Like it is: Opinion

LSU, Kansas woes serve as cautionary tales

Les Miles was accused of sexual misconduct in 2013, and an investigation began that took more than eight years to be released.

Are you kidding?

Where was the LSU Board of Supervisors, fishing in the most remote bayou?

Miles was fired three years later in 2016, but that was for losing football games.

He landed on his feet at Kansas, where starry-eyed Athletic Director Jeff Long finally got his coach. Long had tried to hire Miles at Arkansas, but Miles was just playing his old friend to get a raise, which he did.

They were united at Kansas, and Long tried to get out of paying former coach David Beaty.

That went to court, where allegations of Long making inappropriate remarks about women surfaced in a deposition.

Where was the Kansas Board of Regents, having long steak dinners in Denver?
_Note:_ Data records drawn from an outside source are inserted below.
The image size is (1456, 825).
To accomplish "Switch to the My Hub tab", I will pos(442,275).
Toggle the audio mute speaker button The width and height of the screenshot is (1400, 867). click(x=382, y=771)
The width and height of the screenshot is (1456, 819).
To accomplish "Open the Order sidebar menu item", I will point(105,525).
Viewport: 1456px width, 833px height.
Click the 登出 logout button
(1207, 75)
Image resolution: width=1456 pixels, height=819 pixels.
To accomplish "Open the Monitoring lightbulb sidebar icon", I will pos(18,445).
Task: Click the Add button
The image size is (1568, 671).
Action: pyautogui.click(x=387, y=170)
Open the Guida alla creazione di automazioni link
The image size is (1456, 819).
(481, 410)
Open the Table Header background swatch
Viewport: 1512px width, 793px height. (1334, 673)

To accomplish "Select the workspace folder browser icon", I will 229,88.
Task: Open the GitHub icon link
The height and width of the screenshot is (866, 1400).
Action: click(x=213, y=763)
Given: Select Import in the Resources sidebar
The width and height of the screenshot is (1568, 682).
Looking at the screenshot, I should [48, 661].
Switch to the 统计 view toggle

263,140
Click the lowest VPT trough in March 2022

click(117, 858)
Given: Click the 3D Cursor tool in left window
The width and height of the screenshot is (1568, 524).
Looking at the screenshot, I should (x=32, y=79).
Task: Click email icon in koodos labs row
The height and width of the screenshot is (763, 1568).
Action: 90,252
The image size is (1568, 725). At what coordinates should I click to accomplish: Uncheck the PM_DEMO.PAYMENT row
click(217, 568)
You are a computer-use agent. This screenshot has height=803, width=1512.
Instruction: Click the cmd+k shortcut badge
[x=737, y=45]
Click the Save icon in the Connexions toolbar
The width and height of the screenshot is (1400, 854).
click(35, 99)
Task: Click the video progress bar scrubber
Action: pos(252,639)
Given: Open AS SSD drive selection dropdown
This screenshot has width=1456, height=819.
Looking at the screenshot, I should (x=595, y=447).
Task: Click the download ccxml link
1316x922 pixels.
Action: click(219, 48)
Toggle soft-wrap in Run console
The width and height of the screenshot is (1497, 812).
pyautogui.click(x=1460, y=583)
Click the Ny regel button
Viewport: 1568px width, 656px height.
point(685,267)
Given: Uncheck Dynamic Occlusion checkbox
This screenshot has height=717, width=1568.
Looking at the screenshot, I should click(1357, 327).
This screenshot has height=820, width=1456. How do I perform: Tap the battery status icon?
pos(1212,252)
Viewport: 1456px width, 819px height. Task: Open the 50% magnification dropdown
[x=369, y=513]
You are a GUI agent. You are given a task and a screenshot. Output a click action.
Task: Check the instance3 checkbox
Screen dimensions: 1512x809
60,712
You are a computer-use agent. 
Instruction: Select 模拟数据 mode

If any of this had happened at the University of Arkansas, the Board of Trustees would have tried to help.

Most likely trustees would have been told by UA System President Donald Bobbitt and UA Chancellor Joe Steinmetz to butt out.

That's what they usually do when anything connected to athletics comes up. Making sense of isolating your governing body is ridiculous.

It goes back about 20 years when the late, great Frank Broyles started to show signs of early dementia.

A couple of guys on the BOT had his back and got involved in a few things. They were not doing anything to hurt the UA, only help the UA and a friend.

During an inquiry, the NCAA said the board might be too involved with athletics.

It was not an official reprimand, but ever since that has been the excuse used to neutralize the board that is appointed to help.

However, trustees are expected to unilaterally hand-stamp everything Bobbitt and Steinmetz want.

That's how the UA athletic department ended up with a $159 million football addition. Just recently money had to be borrowed to pay on the bond debt.

That's a lose-lose situation, and there were two board members who refused to approve the expansion, which included nothing for the students. More might have if they felt they could.

Every trustee went to school there, or the law school or medical school.

It isn't like they don't have an investment.

There are 10 trustees, and one rotates off every year, or is supposed to.

Being on the board is considered one of the highest appointments in the state. The job includes great seats at athletic events, sometimes great lodging, and a lot of nice wine and cheese parties.

Over the years there have been a few who got fed up with the restrictions and quit, good people such as Johnny Tyson, Sandy Ledbetter and Jay Dickey, who was the second generation of his family to serve on the board and now his son, Ted Dickey, is the third generation.

One board member spent his own time and money to show Long was hurting the university, and that got Long fired and the board member practically censured.

All the board members are intelligent people who make strong decisions daily. Most are very successful.

What they should be is an asset to the University of Arkansas, not treated like children.

A year ago the board gave Bobbitt and Steinmetz three-year contract extensions and both are now hinting there is more work to do.

Of course there is more work to do. We are living through a pandemic and an up-and-down economy.

Now is the time to have people running the flagship university who understand the need for transparency.

No one wants to be the next LSU or Kansas.